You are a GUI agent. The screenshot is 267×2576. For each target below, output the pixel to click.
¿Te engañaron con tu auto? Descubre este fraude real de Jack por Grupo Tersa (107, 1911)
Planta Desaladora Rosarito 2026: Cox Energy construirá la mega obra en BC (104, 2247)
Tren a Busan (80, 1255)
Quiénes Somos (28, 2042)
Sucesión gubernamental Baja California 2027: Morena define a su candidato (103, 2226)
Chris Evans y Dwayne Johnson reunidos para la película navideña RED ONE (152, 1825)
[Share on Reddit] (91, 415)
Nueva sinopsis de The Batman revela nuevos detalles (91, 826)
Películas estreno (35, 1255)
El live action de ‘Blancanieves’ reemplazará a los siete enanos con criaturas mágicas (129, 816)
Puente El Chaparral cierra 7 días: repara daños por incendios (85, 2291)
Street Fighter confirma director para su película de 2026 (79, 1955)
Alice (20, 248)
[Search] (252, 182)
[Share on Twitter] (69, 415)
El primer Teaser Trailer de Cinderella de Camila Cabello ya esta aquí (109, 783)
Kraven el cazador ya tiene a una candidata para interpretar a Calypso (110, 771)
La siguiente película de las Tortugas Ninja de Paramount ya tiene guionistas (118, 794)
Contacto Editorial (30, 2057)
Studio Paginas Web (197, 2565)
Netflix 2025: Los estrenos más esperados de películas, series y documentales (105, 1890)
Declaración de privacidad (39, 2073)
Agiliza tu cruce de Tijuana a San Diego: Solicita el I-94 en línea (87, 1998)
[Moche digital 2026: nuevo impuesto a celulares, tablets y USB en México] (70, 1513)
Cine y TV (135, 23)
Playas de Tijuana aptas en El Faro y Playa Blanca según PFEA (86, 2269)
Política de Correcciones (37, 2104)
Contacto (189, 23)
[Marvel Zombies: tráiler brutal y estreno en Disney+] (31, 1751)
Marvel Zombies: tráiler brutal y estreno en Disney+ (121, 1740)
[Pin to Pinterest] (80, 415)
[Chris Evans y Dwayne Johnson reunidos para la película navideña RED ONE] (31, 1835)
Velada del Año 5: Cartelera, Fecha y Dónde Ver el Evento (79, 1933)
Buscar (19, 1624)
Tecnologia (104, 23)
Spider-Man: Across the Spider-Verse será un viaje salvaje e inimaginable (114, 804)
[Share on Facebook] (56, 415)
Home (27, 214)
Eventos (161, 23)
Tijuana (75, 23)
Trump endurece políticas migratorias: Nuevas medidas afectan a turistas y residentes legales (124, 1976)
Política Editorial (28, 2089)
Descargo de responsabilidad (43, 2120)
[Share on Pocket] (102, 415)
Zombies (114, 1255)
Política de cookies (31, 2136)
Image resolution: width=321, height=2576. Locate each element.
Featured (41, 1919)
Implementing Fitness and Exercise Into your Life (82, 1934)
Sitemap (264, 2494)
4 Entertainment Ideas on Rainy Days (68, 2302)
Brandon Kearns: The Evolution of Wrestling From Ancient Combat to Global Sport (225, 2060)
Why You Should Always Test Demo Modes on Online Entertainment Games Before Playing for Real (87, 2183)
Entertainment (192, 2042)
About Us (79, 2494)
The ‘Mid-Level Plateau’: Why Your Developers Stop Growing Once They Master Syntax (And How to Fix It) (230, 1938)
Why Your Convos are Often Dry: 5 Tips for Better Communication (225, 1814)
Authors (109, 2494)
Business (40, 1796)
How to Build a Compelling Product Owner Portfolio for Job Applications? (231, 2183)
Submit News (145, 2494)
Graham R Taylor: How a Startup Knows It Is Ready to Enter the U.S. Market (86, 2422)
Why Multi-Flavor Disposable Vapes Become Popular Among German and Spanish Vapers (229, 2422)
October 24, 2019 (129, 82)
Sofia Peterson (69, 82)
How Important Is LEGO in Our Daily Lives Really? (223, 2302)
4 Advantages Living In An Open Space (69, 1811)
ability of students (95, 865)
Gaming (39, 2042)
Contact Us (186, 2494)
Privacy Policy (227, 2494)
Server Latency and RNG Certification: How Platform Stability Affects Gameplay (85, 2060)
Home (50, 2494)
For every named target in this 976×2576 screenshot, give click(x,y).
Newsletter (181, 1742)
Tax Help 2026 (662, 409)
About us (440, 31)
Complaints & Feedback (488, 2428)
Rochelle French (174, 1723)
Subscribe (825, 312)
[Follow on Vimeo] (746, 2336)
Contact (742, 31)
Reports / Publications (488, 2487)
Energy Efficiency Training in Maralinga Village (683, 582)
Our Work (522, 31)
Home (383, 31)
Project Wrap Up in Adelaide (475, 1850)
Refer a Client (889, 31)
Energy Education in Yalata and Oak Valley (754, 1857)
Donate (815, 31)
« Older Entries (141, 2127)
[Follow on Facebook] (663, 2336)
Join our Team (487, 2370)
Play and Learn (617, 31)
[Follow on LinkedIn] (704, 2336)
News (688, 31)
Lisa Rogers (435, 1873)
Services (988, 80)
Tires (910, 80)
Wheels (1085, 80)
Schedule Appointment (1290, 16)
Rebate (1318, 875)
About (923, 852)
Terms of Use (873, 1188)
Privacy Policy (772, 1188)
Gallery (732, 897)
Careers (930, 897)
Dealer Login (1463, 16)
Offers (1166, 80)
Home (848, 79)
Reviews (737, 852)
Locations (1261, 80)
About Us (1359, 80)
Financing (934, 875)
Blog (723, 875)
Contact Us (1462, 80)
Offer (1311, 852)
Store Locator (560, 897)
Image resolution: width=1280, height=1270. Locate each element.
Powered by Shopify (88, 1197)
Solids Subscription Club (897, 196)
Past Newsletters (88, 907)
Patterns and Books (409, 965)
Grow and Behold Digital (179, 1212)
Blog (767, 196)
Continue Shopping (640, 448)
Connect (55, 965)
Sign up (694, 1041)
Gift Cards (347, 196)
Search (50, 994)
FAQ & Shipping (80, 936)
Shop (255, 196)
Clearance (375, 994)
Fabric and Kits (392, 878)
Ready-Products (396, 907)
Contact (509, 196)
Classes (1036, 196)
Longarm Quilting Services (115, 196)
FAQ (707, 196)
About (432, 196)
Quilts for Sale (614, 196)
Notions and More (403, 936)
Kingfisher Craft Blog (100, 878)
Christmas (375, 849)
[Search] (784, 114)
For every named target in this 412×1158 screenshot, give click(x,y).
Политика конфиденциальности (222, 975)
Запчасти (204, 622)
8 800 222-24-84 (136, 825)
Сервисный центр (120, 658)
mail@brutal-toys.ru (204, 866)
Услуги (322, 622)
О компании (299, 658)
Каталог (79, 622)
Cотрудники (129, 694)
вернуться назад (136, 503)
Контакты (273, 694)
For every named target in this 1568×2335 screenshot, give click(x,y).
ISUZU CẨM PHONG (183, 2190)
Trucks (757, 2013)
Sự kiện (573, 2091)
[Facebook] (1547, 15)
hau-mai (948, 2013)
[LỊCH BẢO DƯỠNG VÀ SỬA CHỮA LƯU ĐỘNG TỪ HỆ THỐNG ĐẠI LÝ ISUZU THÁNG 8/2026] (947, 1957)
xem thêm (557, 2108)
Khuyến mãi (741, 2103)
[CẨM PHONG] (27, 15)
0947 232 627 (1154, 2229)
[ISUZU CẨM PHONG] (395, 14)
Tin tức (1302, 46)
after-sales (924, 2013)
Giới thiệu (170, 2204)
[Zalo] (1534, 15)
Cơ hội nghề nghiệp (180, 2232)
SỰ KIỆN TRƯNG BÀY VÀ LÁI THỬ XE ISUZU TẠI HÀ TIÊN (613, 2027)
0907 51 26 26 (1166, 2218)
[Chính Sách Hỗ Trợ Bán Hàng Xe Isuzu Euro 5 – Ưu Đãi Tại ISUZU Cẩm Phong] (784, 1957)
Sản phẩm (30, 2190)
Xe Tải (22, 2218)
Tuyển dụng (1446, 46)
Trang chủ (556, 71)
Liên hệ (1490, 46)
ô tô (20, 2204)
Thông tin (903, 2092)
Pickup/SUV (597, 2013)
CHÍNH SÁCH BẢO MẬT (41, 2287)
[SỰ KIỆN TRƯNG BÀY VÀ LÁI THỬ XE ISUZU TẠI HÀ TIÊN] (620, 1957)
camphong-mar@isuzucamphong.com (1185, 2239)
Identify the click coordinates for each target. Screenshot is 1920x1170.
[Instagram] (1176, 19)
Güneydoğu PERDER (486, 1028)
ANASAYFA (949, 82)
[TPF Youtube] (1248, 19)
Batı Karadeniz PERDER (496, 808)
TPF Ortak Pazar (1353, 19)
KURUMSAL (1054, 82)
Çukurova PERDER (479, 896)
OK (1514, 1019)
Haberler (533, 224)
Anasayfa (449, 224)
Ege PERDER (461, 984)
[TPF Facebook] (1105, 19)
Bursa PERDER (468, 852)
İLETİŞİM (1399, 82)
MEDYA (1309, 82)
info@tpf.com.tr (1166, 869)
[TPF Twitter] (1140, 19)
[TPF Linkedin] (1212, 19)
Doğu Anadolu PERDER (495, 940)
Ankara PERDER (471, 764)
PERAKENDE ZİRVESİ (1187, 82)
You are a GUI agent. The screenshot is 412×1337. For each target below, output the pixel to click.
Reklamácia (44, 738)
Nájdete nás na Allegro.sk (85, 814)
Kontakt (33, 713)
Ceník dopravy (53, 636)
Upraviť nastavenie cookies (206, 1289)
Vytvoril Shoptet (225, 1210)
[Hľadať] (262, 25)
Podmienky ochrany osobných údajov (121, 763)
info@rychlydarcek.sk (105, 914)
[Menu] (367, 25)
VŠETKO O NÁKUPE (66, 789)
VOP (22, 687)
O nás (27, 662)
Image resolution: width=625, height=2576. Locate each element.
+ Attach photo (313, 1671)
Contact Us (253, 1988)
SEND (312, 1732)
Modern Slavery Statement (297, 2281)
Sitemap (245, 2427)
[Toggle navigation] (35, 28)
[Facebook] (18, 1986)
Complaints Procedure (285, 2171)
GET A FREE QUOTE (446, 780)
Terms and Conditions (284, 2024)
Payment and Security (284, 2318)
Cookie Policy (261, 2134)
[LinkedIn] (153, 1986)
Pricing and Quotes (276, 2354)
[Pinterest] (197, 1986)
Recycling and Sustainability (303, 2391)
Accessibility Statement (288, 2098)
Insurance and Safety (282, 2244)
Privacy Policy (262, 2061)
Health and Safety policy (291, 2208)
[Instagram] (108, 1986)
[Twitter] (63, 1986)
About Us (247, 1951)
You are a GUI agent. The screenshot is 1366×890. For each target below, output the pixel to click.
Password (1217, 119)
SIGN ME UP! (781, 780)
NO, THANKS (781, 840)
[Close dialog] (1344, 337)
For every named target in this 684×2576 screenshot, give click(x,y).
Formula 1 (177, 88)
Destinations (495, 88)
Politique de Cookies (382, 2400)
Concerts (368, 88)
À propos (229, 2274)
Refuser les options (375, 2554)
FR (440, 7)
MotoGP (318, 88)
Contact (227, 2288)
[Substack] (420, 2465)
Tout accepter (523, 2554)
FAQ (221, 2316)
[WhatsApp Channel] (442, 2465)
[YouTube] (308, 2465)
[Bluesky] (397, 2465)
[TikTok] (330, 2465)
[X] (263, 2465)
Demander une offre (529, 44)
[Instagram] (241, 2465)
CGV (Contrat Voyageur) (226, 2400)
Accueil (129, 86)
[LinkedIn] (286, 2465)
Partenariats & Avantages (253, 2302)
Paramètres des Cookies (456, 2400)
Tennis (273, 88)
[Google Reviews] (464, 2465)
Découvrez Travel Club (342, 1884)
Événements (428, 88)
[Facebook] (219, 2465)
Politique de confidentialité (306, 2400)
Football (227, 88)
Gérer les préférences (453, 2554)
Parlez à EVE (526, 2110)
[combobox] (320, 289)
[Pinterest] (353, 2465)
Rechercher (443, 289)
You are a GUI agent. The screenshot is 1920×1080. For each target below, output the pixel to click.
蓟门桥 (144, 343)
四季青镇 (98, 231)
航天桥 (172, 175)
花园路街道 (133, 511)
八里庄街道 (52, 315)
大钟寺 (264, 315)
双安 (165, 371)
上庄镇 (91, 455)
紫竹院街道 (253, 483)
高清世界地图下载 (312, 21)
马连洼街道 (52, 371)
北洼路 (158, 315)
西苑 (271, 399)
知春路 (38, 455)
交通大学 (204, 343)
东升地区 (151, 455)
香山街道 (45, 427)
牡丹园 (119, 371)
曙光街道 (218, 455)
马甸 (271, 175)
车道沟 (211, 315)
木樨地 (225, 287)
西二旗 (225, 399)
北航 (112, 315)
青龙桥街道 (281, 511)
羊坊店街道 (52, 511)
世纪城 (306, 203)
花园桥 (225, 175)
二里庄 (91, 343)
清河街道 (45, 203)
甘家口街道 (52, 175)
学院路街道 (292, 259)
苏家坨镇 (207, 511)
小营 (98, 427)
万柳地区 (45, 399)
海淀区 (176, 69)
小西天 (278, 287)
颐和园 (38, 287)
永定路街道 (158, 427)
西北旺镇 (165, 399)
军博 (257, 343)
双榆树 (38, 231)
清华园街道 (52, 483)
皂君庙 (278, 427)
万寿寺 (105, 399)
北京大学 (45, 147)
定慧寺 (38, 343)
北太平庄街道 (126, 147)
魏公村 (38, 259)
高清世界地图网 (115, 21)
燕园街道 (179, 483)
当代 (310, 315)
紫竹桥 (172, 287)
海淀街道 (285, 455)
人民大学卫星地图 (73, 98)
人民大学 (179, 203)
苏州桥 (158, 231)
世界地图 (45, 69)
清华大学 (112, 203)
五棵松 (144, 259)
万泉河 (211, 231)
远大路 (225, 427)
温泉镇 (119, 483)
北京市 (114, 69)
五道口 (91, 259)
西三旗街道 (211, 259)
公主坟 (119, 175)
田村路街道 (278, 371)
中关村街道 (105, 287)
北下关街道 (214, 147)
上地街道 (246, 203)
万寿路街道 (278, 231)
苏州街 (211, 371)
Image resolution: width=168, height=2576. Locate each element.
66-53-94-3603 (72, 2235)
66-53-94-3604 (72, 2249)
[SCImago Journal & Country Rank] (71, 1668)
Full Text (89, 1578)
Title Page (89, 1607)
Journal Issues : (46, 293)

■ WHAT THIS TASK INVOLVES ■
In the listing above, find the line with "PERAKENDE ZİRVESİ (1187, 82)" and the line with "Podmienky ochrany osobných údajov (121, 763)"; set down exactly those two lines and every line between them, nothing more.

■ ANSWER SECTION ■
PERAKENDE ZİRVESİ (1187, 82)
You are a GUI agent. The screenshot is 412×1337. For each target below, output the pixel to click.
Reklamácia (44, 738)
Nájdete nás na Allegro.sk (85, 814)
Kontakt (33, 713)
Ceník dopravy (53, 636)
Upraviť nastavenie cookies (206, 1289)
Vytvoril Shoptet (225, 1210)
[Hľadať] (262, 25)
Podmienky ochrany osobných údajov (121, 763)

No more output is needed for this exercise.